Society is still conditioned to have many biases against women: Stashfin Co-founder Shruti Aggarwal
On the occasion of International Women's Day, Shruti Aggarwal, Co-founder, Stashfin in a conversation with HT Digital said women are better off today but there is still a long way to go when it comes to getting their due.
Women have scaled new heights across different fields despite cultural restrictions, gender bias, prejudices, stereotypes and limitations. They are today leaders in various spheres of life - art, science, politics, business and research to name a few. Women's participation in work has been encouraging. They have been breaking through the glass ceilings to occupy top positions. The achievements call for celebrations but at the same time there are so many areas where efforts need to be intensified to help women get fair share of their due. On the occasion of International Women's Day, Shruti Aggarwal, Co-founder, Stashfin in a conversation with HT Digital said women are better off today but there is still a long way to go when it comes to getting their due. (Also read: International Women's Day: 5 ways to show appreciation to the important women in your life)

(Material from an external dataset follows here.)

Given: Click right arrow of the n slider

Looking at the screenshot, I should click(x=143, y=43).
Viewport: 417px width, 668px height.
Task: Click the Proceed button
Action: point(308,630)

Where do women stand in the 21st century? It seems we have come a long way over the last few decades but are women getting their due?

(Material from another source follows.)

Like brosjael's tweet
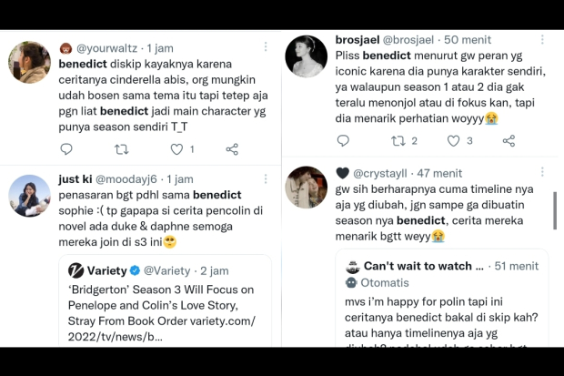 point(453,141)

The 21st-century woman has endured and conquered. Because women nowadays are better educated and more aware of how the world is evolving, their ideas and thoughts are valued more by others. The extraordinary capacity of women in the twenty-first century to alter and adapt to ongoing changes in their environment is another reason why they are so outstanding. Having said that, we still need more women in leadership roles. The tendency of women double hatting work and home responsibilities does put a lot of pressure on them to perform at every level. This is where family support is crucial in encouraging more women to keep going and take up leadership roles as the organizations need more women leaders. The unique traits that women possess brings in new perspectives, leading teams through empathy, effectiveness in crisis management are quite crucial for organizations to grow.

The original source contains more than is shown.